Scientific classification
- Kingdom: Animalia
- Phylum: Mollusca
- Class: Gastropoda
- Subclass: Caenogastropoda
- Order: Architaenioglossa
- Family: Viviparidae
- Genus: Margarya
- Species: M. melanioides
- Binomial name: Margarya melanioides Nevill, 1877
- Synonyms: Margarya melanoides (spelling error) ; Margarya melanioides carinata Neumayr ; Margarya melanoides delavayi Mabille ; Vivipara delavayi Mabille, 1886 ; Paludina margeriana Anderson, 1878 ; Vivipara (Tulotoma) margeriana Neumayr, 1883 ; Vivipara (Tulotoma) margeriana var. tuberculata Neumayr, 1883;

= Margarya melanioides =

- Genus: Margarya
- Species: melanioides
- Authority: Nevill, 1877
- Conservation status: EN

Species of gastropod

Margarya melanioides is a species of large operculate freshwater snail, an aquatic gastropod mollusc in the family Viviparidae, the river snails.
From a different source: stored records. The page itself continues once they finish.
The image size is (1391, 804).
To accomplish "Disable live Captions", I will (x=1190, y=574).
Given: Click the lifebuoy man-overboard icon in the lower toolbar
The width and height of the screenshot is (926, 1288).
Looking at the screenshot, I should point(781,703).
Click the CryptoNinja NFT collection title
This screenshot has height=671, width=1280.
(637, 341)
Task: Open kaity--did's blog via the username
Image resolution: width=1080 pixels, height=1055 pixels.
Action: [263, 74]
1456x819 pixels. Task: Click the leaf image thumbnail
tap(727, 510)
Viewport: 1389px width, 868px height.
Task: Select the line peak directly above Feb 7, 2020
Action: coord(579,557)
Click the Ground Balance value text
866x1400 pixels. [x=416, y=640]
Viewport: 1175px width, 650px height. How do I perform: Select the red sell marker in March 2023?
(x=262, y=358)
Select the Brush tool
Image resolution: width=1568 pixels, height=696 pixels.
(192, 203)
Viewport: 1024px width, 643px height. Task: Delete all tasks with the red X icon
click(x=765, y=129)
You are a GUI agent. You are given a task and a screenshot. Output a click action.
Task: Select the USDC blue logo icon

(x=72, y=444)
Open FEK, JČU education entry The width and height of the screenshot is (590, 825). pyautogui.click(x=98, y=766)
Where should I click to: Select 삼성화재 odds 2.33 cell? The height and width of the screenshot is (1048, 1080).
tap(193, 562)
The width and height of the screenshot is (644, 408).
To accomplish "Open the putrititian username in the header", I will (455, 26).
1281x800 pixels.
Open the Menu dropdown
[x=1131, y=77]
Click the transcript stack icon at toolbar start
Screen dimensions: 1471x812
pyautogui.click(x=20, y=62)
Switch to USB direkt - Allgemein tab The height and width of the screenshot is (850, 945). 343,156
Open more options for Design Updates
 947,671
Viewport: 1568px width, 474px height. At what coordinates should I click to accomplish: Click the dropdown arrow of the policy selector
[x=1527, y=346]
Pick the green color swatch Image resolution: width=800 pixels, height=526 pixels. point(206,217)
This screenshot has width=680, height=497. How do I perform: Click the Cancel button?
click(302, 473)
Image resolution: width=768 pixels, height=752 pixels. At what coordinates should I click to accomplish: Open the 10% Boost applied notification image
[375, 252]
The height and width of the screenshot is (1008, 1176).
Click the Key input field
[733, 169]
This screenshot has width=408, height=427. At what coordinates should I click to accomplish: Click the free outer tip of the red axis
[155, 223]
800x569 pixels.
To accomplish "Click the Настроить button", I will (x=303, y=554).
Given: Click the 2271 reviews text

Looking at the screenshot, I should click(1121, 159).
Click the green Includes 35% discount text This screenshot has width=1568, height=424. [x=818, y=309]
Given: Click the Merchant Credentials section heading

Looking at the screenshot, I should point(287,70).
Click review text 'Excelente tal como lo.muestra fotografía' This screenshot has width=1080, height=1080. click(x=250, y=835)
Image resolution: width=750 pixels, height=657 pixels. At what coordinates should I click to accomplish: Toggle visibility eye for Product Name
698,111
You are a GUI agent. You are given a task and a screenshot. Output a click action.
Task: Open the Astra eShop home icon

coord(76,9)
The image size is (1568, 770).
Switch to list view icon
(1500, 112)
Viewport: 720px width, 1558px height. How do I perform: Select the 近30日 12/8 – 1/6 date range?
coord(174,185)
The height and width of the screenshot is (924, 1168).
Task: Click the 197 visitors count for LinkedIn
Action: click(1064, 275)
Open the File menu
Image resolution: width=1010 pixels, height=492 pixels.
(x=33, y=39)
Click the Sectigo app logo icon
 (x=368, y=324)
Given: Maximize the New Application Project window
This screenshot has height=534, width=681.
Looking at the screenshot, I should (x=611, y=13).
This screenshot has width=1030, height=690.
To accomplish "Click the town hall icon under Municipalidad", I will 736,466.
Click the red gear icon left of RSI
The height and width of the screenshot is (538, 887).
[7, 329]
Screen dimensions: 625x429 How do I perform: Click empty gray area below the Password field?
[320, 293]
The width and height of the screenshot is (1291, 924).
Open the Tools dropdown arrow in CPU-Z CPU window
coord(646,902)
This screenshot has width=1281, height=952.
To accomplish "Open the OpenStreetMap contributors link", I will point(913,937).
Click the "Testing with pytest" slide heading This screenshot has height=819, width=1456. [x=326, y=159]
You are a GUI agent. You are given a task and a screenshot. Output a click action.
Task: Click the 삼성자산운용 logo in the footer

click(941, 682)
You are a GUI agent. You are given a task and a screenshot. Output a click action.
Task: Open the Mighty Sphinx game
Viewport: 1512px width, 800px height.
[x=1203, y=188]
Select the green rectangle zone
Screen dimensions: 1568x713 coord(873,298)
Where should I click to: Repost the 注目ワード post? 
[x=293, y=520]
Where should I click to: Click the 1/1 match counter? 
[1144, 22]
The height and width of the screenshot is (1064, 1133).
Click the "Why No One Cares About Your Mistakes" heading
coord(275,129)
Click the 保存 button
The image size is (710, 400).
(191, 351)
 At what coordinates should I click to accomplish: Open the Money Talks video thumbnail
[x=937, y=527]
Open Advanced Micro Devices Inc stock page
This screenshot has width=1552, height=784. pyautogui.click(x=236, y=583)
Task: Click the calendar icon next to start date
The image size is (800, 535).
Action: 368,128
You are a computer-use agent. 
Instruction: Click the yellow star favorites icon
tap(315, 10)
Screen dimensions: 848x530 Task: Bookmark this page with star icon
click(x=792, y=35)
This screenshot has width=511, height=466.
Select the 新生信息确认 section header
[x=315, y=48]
Margarya melanioides is the type species of the genus Margarya.

==Distribution==
The distribution of Margarya melanioides includes Dian Lake, Erhai Lake, Jianhu Lake, Xihu Lake, and Cibi Lake in Yunnan Province, China. Former records in Daduitai Lake and Xingyun Lake are considered as a result of the mix-up of species name.

An average population density was 36 individuals per square meter in Dianchi Lake in 1940s, 0.7 individuals per square meter in 1990s and 0.068 individuals per square meter in Dianchi Lake in 2012.

According to the population ecology research by Song et al. (2013), the population of will collapse in the Dian Lake in 2015.

==Description==
The width of the shell is up to 64.3 mm. The height of the shell is up to 94.7 mm.

Shu et al. (2010) provided details about the shell and about the radula.

The diploid chromosome number of Margarya melanioides is 2n=18.

==Ecology==
Margarya melanioides is a dioecious species. Females are ovoviviparous and one female lay 5-6 eggs per year. The newborn shell is about 8 mm in height. The snail will reach maturity in one year in a shell height about 30 mm.

The lifespan is 3–4 years.

==Human use==
This species is extensively harvested as a human food source, but harvesting is one of its threats.